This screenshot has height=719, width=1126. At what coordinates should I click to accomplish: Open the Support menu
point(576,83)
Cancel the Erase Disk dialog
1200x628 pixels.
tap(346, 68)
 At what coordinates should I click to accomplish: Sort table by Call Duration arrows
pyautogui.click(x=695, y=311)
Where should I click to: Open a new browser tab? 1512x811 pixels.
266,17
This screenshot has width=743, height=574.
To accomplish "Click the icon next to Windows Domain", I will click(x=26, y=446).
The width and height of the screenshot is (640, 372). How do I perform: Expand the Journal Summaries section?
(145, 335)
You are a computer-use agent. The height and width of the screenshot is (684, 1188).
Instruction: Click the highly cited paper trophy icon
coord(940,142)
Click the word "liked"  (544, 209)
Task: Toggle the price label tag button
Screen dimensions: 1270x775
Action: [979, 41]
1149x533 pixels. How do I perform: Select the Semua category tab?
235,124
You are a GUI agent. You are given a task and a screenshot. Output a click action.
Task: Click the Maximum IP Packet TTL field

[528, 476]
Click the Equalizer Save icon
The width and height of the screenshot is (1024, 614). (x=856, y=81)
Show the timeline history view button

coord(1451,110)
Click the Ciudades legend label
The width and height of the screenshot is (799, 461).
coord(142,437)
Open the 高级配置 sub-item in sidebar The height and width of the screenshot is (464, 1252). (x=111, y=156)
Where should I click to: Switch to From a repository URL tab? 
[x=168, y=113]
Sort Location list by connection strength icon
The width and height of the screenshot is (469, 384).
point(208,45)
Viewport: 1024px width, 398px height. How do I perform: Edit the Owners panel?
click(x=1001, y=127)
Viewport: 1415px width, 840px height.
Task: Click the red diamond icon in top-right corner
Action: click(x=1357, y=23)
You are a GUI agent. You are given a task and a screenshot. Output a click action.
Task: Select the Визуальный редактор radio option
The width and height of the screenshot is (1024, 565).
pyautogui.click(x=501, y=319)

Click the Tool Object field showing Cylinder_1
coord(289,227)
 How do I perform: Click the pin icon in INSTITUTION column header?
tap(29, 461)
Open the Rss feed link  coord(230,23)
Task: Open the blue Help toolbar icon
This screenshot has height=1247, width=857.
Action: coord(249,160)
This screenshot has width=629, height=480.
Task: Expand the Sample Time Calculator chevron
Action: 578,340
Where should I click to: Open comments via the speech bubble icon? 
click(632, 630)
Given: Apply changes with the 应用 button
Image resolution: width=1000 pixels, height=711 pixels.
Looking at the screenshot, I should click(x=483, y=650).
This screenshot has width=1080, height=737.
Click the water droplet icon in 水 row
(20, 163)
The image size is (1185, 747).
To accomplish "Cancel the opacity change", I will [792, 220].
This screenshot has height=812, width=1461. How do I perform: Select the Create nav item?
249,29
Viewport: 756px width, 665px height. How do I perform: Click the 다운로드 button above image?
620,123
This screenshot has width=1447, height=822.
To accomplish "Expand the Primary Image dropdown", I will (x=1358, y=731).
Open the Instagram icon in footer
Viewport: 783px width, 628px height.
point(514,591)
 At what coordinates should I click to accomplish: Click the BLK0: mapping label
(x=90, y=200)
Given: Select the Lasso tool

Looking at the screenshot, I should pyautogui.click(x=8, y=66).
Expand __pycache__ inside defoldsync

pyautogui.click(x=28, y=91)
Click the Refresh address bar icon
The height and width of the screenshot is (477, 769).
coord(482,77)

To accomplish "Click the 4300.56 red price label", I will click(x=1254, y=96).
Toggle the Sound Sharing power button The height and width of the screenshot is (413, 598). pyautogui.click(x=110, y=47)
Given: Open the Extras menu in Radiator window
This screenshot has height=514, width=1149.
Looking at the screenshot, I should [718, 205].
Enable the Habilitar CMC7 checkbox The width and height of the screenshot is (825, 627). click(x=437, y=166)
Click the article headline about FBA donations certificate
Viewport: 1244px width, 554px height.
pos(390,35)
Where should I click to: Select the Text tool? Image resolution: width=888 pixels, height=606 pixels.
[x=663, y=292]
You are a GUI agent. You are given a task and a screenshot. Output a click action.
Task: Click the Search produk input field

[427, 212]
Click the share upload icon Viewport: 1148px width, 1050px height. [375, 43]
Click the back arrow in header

·····

→ **Task brief**
Give the entries again in full, exactly as they are written.

→ **Answer to this problem**
This screenshot has height=719, width=1126. At what coordinates should I click to accomplish: Open the Support menu
point(576,83)
Cancel the Erase Disk dialog
1200x628 pixels.
tap(346, 68)
 At what coordinates should I click to accomplish: Sort table by Call Duration arrows
pyautogui.click(x=695, y=311)
Where should I click to: Open a new browser tab? 1512x811 pixels.
266,17
This screenshot has width=743, height=574.
To accomplish "Click the icon next to Windows Domain", I will click(x=26, y=446).
The width and height of the screenshot is (640, 372). How do I perform: Expand the Journal Summaries section?
(145, 335)
You are a computer-use agent. The height and width of the screenshot is (684, 1188).
Instruction: Click the highly cited paper trophy icon
coord(940,142)
Click the word "liked"  (544, 209)
Task: Toggle the price label tag button
Screen dimensions: 1270x775
Action: [979, 41]
1149x533 pixels. How do I perform: Select the Semua category tab?
235,124
You are a GUI agent. You are given a task and a screenshot. Output a click action.
Task: Click the Maximum IP Packet TTL field

[528, 476]
Click the Equalizer Save icon
The width and height of the screenshot is (1024, 614). (x=856, y=81)
Show the timeline history view button

coord(1451,110)
Click the Ciudades legend label
The width and height of the screenshot is (799, 461).
coord(142,437)
Open the 高级配置 sub-item in sidebar The height and width of the screenshot is (464, 1252). (x=111, y=156)
Where should I click to: Switch to From a repository URL tab? 
[x=168, y=113]
Sort Location list by connection strength icon
The width and height of the screenshot is (469, 384).
point(208,45)
Viewport: 1024px width, 398px height. How do I perform: Edit the Owners panel?
click(x=1001, y=127)
Viewport: 1415px width, 840px height.
Task: Click the red diamond icon in top-right corner
Action: click(x=1357, y=23)
You are a GUI agent. You are given a task and a screenshot. Output a click action.
Task: Select the Визуальный редактор radio option
The width and height of the screenshot is (1024, 565).
pyautogui.click(x=501, y=319)

Click the Tool Object field showing Cylinder_1
coord(289,227)
 How do I perform: Click the pin icon in INSTITUTION column header?
tap(29, 461)
Open the Rss feed link  coord(230,23)
Task: Open the blue Help toolbar icon
This screenshot has height=1247, width=857.
Action: coord(249,160)
This screenshot has width=629, height=480.
Task: Expand the Sample Time Calculator chevron
Action: 578,340
Where should I click to: Open comments via the speech bubble icon? 
click(632, 630)
Given: Apply changes with the 应用 button
Image resolution: width=1000 pixels, height=711 pixels.
Looking at the screenshot, I should click(x=483, y=650).
This screenshot has width=1080, height=737.
Click the water droplet icon in 水 row
(20, 163)
The image size is (1185, 747).
To accomplish "Cancel the opacity change", I will [792, 220].
This screenshot has height=812, width=1461. How do I perform: Select the Create nav item?
249,29
Viewport: 756px width, 665px height. How do I perform: Click the 다운로드 button above image?
620,123
This screenshot has width=1447, height=822.
To accomplish "Expand the Primary Image dropdown", I will (x=1358, y=731).
Open the Instagram icon in footer
Viewport: 783px width, 628px height.
point(514,591)
 At what coordinates should I click to accomplish: Click the BLK0: mapping label
(x=90, y=200)
Given: Select the Lasso tool

Looking at the screenshot, I should pyautogui.click(x=8, y=66).
Expand __pycache__ inside defoldsync

pyautogui.click(x=28, y=91)
Click the Refresh address bar icon
The height and width of the screenshot is (477, 769).
coord(482,77)

To accomplish "Click the 4300.56 red price label", I will click(x=1254, y=96).
Toggle the Sound Sharing power button The height and width of the screenshot is (413, 598). pyautogui.click(x=110, y=47)
Given: Open the Extras menu in Radiator window
This screenshot has height=514, width=1149.
Looking at the screenshot, I should [718, 205].
Enable the Habilitar CMC7 checkbox The width and height of the screenshot is (825, 627). click(x=437, y=166)
Click the article headline about FBA donations certificate
Viewport: 1244px width, 554px height.
pos(390,35)
Where should I click to: Select the Text tool? Image resolution: width=888 pixels, height=606 pixels.
[x=663, y=292]
You are a GUI agent. You are given a task and a screenshot. Output a click action.
Task: Click the Search produk input field

[427, 212]
Click the share upload icon Viewport: 1148px width, 1050px height. [375, 43]
Click the back arrow in header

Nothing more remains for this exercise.